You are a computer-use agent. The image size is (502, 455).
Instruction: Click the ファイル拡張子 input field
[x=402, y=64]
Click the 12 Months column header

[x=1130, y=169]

WORK REQUIRED: Copy out the entries above without altering a single character.

RESPONSE TO THE EXERCISE:
You are a computer-use agent. The image size is (502, 455).
Instruction: Click the ファイル拡張子 input field
[x=402, y=64]
Click the 12 Months column header

[x=1130, y=169]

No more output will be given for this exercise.